▶ **SET EXERCISE**
Collect each line of the records below that contains the word "Click", and copy those lines in full.
## Begin
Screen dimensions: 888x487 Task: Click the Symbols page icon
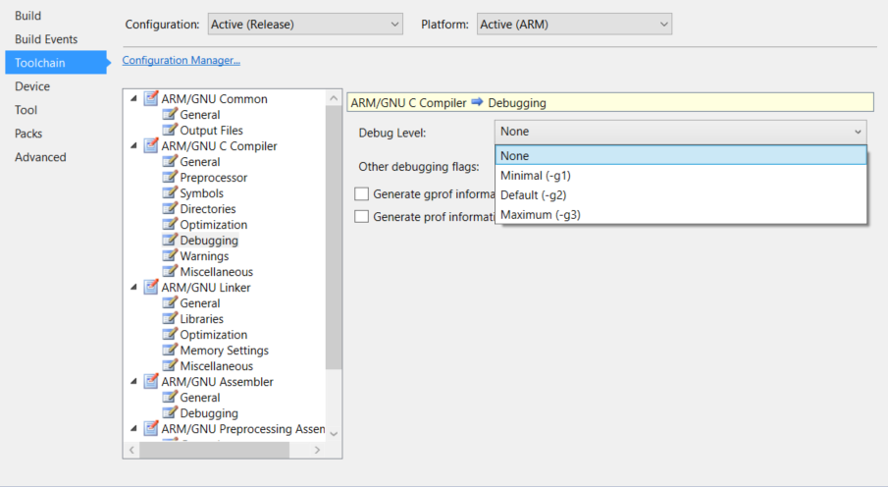(170, 193)
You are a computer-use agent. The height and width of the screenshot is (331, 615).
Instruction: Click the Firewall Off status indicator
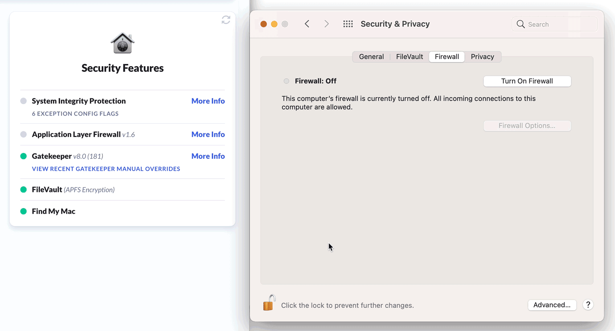286,81
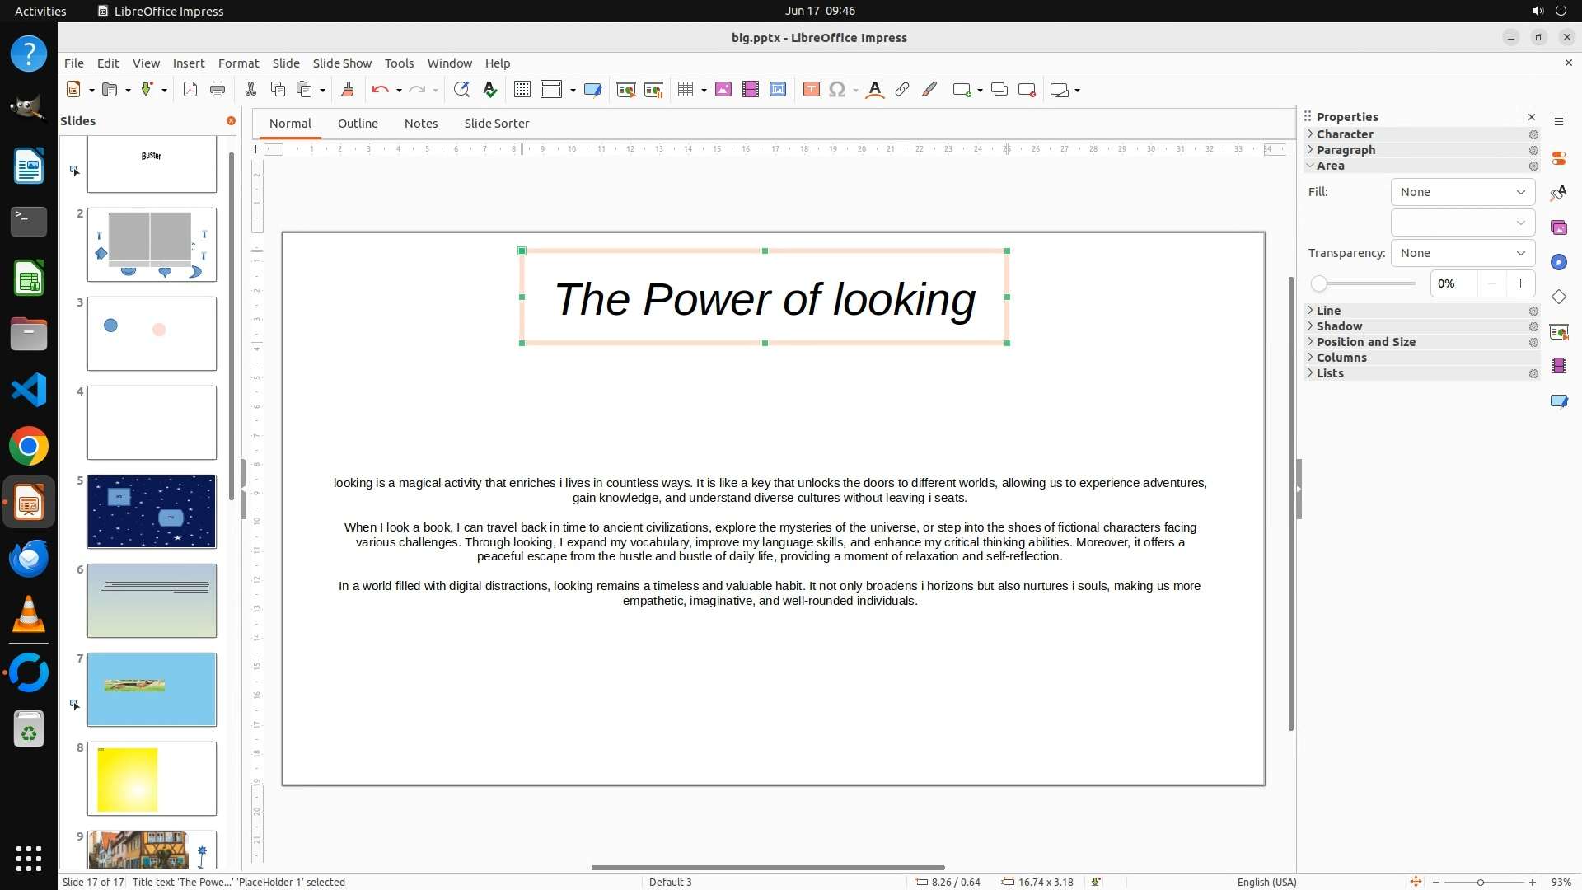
## End
▶ **RESULT**
Screen dimensions: 888x487 Task: Click the Symbols page icon
Instruction: Click the Firewall Off status indicator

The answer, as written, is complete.